Hamas doesn’t stand for any of that, of course. But it can pretend to, and its operatives are now fully engaged in this campaign, in a manner similar to the way in which the Muslim Brotherhood in Egypt hopped right on the anti-Hosni Mubarak protests. The Brotherhood had done nothing to conceptualize or initiate those protests, but it usurped the movement and, ultimately, translated it into more than a year in the Egyptian presidency before it faced considerably larger public demonstrations against its own misrule.

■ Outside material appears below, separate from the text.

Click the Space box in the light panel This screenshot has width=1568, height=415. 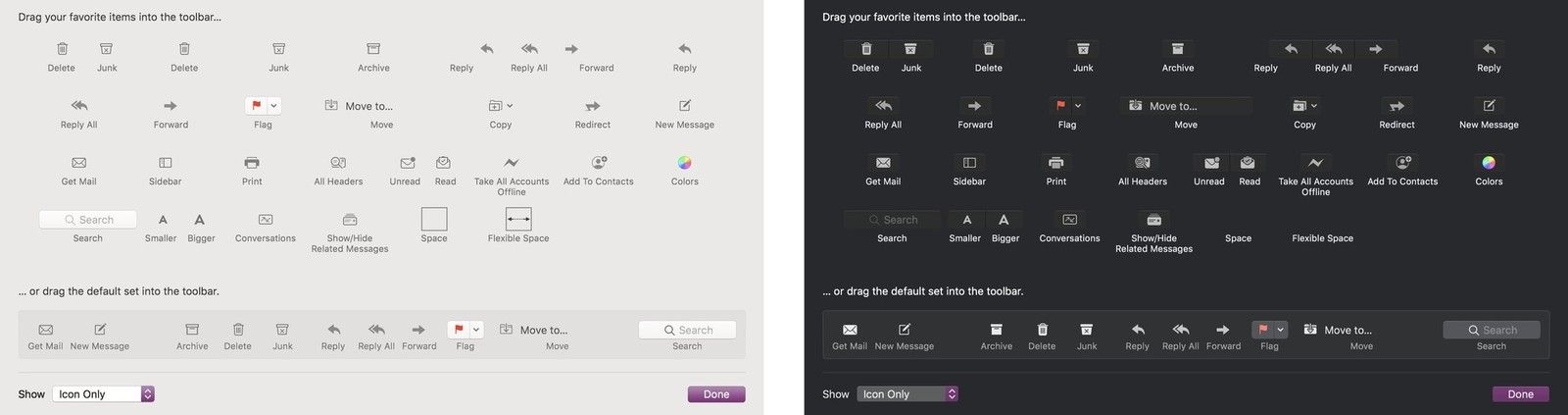[x=433, y=219]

Hamas now has found a way forward. And even if, ultimately, this process degenerates into another full-blown war with Israel, that may provide the group with a way out of the intolerable predicament that emerged in 2017, especially if it is not blamed for having wantonly initiated it. As always, Hamas and reactionary forces in Israel are reinforcing each other’s radicalism and playing a vicious, bloody game from which both benefit at the expense of the public at large. Whatever else happens, if Israel continues to use live ammunition against unarmed demonstrators, even at the border, Hamas will continue to reap the benefits.